I’m not one for apathy, it’s all about seizing the moment. ‘I’m not sure I can do it,’ he moaned one morning. ‘I just don’t have the words to write this book,’ he grumbled. But I couldn’t just let him give up and so I told him why he had to document his experiences. I told him how I didn’t care about book sales or his advance, how another book on the Ben Fogle shelf of books would mean very little to me. As much as I respected the commitment he’d made to his publishers, I was quite confident there were plenty of other books they’d publish that year. I told him that he owed it to us, not just me and the children, but to the grandchildren I hope will one day fill our lives with joy.
We sacrificed him for two months, but it wasn’t just that he wasn’t there to be the husband and father that we so desperately rely on. It was the Sunday nights alone, the empty seat beside me at the class assembly, the not knowing when … or if … he’d be back. What do you say to a tearful seven-year-old who between sobs gulps ‘… but I just miss Daddy so much’?

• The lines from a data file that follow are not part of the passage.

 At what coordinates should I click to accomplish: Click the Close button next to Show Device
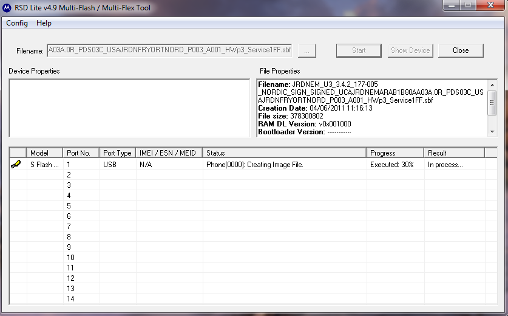point(461,50)
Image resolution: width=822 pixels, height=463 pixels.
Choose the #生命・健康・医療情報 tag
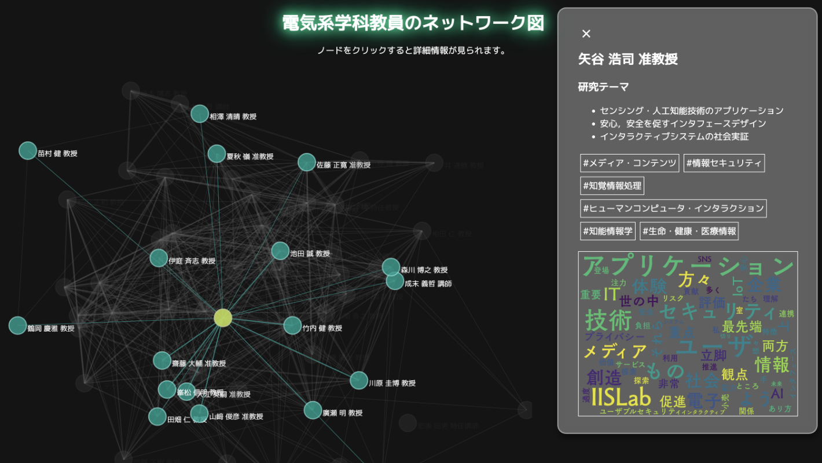(689, 231)
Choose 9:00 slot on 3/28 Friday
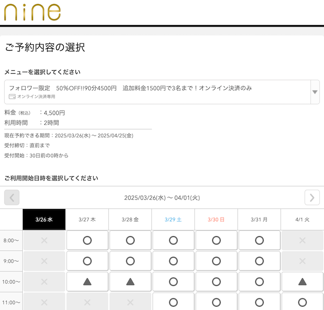This screenshot has width=324, height=310. coord(130,261)
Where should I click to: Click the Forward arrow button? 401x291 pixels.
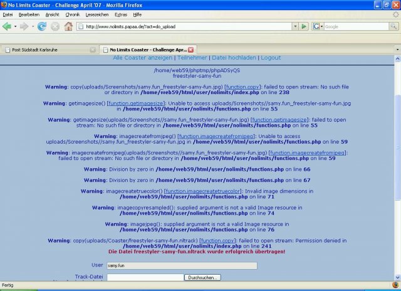point(24,26)
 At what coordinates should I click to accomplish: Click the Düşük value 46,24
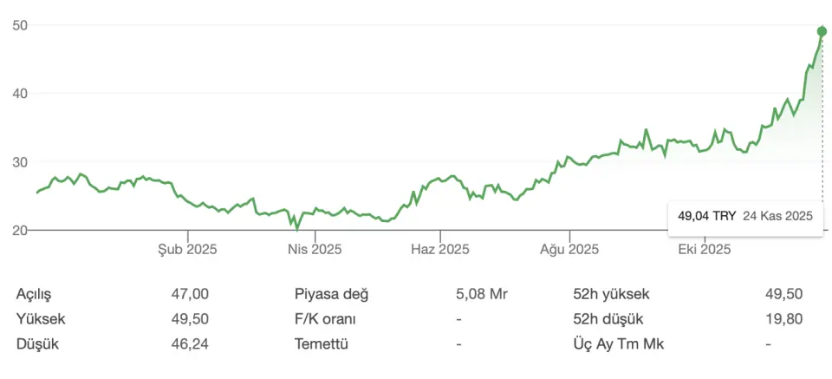coord(190,344)
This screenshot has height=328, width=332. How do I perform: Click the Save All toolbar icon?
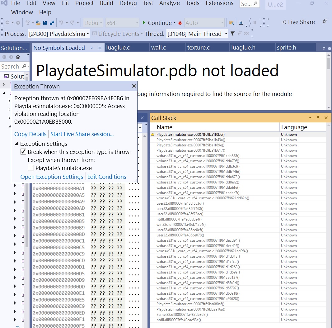pos(52,23)
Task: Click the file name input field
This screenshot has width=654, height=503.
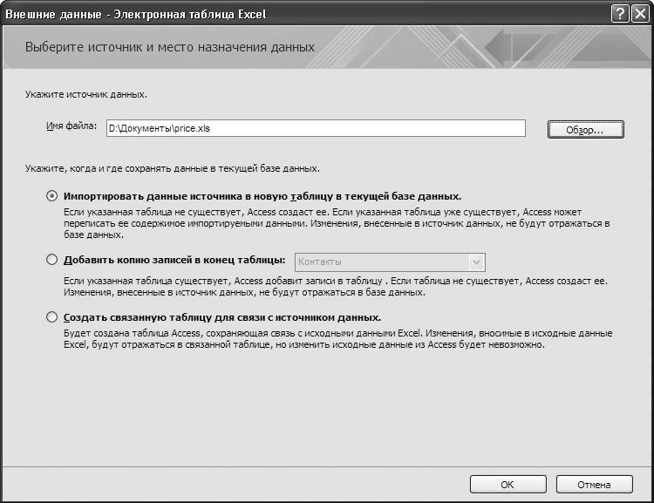Action: 315,128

But, more than that we endured worry and anguish, dark thoughts and heart palpitations. Many a long night I spent tossing and turning, trying to brush away the hellish scenarios that infested my head like a horde of maggots so persistent they depended on me for life. The agonisingly long radio silences while he was up on the mountain, with my friends worrying so much that they hadn’t the heart to ask me whether or not I’d heard from him.
What Ben experienced is something that few people have the strength, time, money or resolve to do. But I feel quite strongly that those who are privileged enough to test themselves in the way that Ben did, to push their boundaries to see what is humanly possible and to be forced to reflect on life and what each part, person or experience means to us, have an obligation to share it. Ludo and Iona are small and while they lived and breathed Everest as much as their little lungs could, Lego Ninjago is still as interesting. But one day, they’ll read something and realise that not everyone’s daddy does that. And maybe one of their children, our grandchildren, will do the same and feel a rush of pride that their grandfather had achieved such a remarkable feat. Stories come alive in the detail but our minds, ever more fragile as we get older, lose that all-important detail. And so that morning, as lines of frustration showed on Ben’s mountain-ravaged face, the look of defeat in his eyes, I told him why I refused to let him give up. I will put up with a lot of things, but I won’t put up with a book defeating him when the highest mountain on earth hadn’t managed that.